* GIVEN RECORDS:
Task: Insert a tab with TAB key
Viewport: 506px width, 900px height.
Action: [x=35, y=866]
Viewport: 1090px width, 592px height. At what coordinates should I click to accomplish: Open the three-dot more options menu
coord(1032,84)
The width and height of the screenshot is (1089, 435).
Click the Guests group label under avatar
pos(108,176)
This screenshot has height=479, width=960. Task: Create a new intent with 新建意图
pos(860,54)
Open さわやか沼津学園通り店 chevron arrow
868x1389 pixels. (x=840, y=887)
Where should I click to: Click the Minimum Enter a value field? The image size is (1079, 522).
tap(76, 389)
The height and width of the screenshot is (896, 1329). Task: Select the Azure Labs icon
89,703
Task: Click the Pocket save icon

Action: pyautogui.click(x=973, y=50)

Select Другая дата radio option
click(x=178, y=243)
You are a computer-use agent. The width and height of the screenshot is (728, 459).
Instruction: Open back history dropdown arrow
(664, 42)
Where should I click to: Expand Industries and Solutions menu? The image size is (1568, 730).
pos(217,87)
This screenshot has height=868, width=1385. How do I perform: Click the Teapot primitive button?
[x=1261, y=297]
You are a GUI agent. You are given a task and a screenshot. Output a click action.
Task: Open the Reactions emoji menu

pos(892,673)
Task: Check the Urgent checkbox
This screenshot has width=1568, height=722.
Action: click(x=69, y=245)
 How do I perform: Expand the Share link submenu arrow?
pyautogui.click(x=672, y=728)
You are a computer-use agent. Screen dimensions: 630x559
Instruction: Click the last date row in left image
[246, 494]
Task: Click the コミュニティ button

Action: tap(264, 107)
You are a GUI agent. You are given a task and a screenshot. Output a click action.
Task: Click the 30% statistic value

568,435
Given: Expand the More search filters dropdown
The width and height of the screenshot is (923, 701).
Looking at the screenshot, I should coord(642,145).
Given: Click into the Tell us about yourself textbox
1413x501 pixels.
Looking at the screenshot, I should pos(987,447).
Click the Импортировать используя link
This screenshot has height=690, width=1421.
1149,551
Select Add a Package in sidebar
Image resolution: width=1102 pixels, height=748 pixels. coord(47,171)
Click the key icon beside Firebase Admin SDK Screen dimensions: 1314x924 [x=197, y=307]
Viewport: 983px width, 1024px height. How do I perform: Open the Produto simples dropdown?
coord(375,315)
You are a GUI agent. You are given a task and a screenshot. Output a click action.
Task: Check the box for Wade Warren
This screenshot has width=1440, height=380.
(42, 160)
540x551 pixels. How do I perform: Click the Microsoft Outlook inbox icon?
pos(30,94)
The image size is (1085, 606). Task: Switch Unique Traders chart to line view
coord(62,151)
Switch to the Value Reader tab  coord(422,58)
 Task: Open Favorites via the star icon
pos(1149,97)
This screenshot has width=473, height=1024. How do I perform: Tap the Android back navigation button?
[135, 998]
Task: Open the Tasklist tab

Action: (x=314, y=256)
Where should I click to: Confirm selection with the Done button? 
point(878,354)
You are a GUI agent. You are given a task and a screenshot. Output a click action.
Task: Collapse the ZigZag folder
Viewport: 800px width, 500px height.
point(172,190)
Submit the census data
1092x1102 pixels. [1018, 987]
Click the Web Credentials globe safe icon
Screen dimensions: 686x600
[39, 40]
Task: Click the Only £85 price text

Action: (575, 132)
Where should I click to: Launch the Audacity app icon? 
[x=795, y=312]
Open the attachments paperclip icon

* WHAT TO DO:
Rewrite all the records above, swapping "Teapot" for "Sphere" and leaving everything else as it is.

* SOLUTION TO THE EXERCISE:
Task: Insert a tab with TAB key
Viewport: 506px width, 900px height.
Action: [x=35, y=866]
Viewport: 1090px width, 592px height. At what coordinates should I click to accomplish: Open the three-dot more options menu
coord(1032,84)
The width and height of the screenshot is (1089, 435).
Click the Guests group label under avatar
pos(108,176)
This screenshot has height=479, width=960. Task: Create a new intent with 新建意图
pos(860,54)
Open さわやか沼津学園通り店 chevron arrow
868x1389 pixels. (x=840, y=887)
Where should I click to: Click the Minimum Enter a value field? The image size is (1079, 522).
tap(76, 389)
The height and width of the screenshot is (896, 1329). Task: Select the Azure Labs icon
89,703
Task: Click the Pocket save icon

Action: pyautogui.click(x=973, y=50)

Select Другая дата radio option
click(x=178, y=243)
You are a computer-use agent. The width and height of the screenshot is (728, 459).
Instruction: Open back history dropdown arrow
(664, 42)
Where should I click to: Expand Industries and Solutions menu? The image size is (1568, 730).
pos(217,87)
This screenshot has height=868, width=1385. How do I perform: Click the Sphere primitive button?
[x=1261, y=297]
You are a GUI agent. You are given a task and a screenshot. Output a click action.
Task: Open the Reactions emoji menu

pos(892,673)
Task: Check the Urgent checkbox
This screenshot has width=1568, height=722.
Action: click(x=69, y=245)
 How do I perform: Expand the Share link submenu arrow?
pyautogui.click(x=672, y=728)
You are a computer-use agent. Screen dimensions: 630x559
Instruction: Click the last date row in left image
[246, 494]
Task: Click the コミュニティ button

Action: tap(264, 107)
You are a GUI agent. You are given a task and a screenshot. Output a click action.
Task: Click the 30% statistic value

568,435
Given: Expand the More search filters dropdown
The width and height of the screenshot is (923, 701).
Looking at the screenshot, I should coord(642,145).
Given: Click into the Tell us about yourself textbox
1413x501 pixels.
Looking at the screenshot, I should pos(987,447).
Click the Импортировать используя link
This screenshot has height=690, width=1421.
1149,551
Select Add a Package in sidebar
Image resolution: width=1102 pixels, height=748 pixels. coord(47,171)
Click the key icon beside Firebase Admin SDK Screen dimensions: 1314x924 [x=197, y=307]
Viewport: 983px width, 1024px height. How do I perform: Open the Produto simples dropdown?
coord(375,315)
You are a GUI agent. You are given a task and a screenshot. Output a click action.
Task: Check the box for Wade Warren
This screenshot has width=1440, height=380.
(42, 160)
540x551 pixels. How do I perform: Click the Microsoft Outlook inbox icon?
pos(30,94)
The image size is (1085, 606). Task: Switch Unique Traders chart to line view
coord(62,151)
Switch to the Value Reader tab  coord(422,58)
 Task: Open Favorites via the star icon
pos(1149,97)
This screenshot has width=473, height=1024. How do I perform: Tap the Android back navigation button?
[135, 998]
Task: Open the Tasklist tab

Action: (x=314, y=256)
Where should I click to: Confirm selection with the Done button? 
point(878,354)
You are a GUI agent. You are given a task and a screenshot. Output a click action.
Task: Collapse the ZigZag folder
Viewport: 800px width, 500px height.
point(172,190)
Submit the census data
1092x1102 pixels. [1018, 987]
Click the Web Credentials globe safe icon
Screen dimensions: 686x600
[39, 40]
Task: Click the Only £85 price text

Action: (575, 132)
Where should I click to: Launch the Audacity app icon? 
[x=795, y=312]
Open the attachments paperclip icon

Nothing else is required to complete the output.